DataVisor has highlighted a significant disparity between the evolving threats posed by AI-driven fraud and financial institutions’ preparedness to counter these challenges in their latest report.
Building on this insight, DataVisor published its 2026 Fraud & AML Executive Report, which details a significant gap between the advancement of AI-based fraud tactics and the infrastructure that financial institutions have in place to combat them.
The report, compiled from data gathered through surveys of senior fraud and anti-money laundering (AML) professionals across various sectors including banks, credit unions, fintechs, and digital payment platforms, reveals that 74% of respondents view AI-driven fraud as their top concern. Despite this, 67% reported that they do not have the necessary infrastructure to deploy effective AI-based defenses.
Key Barriers to Effective Fraud Defense
The report identifies legacy systems and fragmented data as major obstacles hindering institutions’ ability to respond swiftly to emerging fraud threats. Additionally, outdated operating models are cited as significant barriers that slow down the adoption of new technologies.
As generative AI capabilities evolve, enabling more sophisticated attack methods such as deepfakes and synthetic identities, many organizations remain constrained by their current data environments and detection models, which were not designed for today’s complex threats.
However, the report also notes that financial institutions are actively addressing these challenges. Over 80% of respondents are either considering or implementing a unified approach to fraud and AML operations, with around 74% believing that achieving a single, comprehensive view of risk would greatly enhance their detection capabilities.
AI Applications in Fraud Management
The report further underscores the changing role of AI in fraud and AML operations. Traditionally associated with detection and scoring, AI is now being recognized for its potential to significantly improve investigative workflows as well. According to survey findings, 50% of executives prioritize investigator assistance through AI over more traditional use cases such as detection and scoring.

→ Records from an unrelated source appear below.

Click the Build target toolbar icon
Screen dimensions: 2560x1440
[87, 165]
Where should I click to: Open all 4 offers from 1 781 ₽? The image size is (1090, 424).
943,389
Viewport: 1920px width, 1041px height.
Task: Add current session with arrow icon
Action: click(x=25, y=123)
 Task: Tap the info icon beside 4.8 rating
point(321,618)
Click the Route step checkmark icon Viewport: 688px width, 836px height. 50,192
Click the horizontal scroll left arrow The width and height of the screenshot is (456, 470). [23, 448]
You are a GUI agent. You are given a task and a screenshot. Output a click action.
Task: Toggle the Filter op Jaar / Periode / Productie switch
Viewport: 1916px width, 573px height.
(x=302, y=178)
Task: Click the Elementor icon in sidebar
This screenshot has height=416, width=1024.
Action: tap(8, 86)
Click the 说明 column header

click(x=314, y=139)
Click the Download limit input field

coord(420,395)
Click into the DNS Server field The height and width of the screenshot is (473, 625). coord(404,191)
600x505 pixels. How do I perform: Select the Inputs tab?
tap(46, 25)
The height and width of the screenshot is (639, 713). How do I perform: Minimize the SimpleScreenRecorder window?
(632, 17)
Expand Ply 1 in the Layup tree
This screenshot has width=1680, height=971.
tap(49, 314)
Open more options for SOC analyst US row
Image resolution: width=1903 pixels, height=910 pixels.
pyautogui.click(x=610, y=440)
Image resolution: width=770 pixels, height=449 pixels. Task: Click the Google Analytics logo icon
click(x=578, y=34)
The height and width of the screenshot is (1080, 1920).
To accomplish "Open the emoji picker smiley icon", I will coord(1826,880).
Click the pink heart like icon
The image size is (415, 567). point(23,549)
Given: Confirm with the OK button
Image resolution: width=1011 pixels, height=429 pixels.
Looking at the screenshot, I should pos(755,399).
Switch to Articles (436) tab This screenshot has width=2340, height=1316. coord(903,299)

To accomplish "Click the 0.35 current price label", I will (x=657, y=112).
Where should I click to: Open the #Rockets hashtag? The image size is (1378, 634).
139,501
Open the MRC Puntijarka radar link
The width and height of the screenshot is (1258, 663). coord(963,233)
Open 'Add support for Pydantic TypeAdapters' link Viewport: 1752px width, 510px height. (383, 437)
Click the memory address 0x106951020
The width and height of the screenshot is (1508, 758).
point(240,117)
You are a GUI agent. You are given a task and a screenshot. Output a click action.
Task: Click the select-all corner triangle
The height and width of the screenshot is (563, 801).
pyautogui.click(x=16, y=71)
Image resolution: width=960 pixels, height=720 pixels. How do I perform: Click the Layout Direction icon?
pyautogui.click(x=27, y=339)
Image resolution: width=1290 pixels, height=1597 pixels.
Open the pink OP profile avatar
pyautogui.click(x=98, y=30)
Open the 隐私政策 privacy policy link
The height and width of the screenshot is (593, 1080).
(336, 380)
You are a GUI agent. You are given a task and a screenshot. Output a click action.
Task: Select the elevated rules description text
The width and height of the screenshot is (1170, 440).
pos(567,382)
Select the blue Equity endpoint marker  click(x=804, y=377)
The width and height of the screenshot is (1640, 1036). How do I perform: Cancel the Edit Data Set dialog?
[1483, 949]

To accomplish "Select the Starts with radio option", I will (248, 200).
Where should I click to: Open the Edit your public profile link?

Beyond just detection, the report explores how AI can enhance operational decision-making throughout the entire fraud management lifecycle. For instance, large language model (LLM)-based AI agents are claimed to reduce false positives by 42% through optimized rulesets, while AI-assisted alert reviews and SAR narrative generation can cut review times by up to 60% and boost SAR filing efficiency by as much as 90%.
Pressure on Fraud Detection
The expansion of real-time payments, faster digital onboarding processes, and the increasing diversity of customer interaction channels are placing greater pressure on fraud and AML teams. These changes reduce the available time for detection and intervention, underscoring the need for modernized operating models and robust data infrastructures.
The 2026 Fraud & AML Executive Report offers guidance on how organizations can streamline their fraud and AML operations, enhance their data infrastructure, and operationalize AI capabilities across various stages of detection, investigation, and reporting.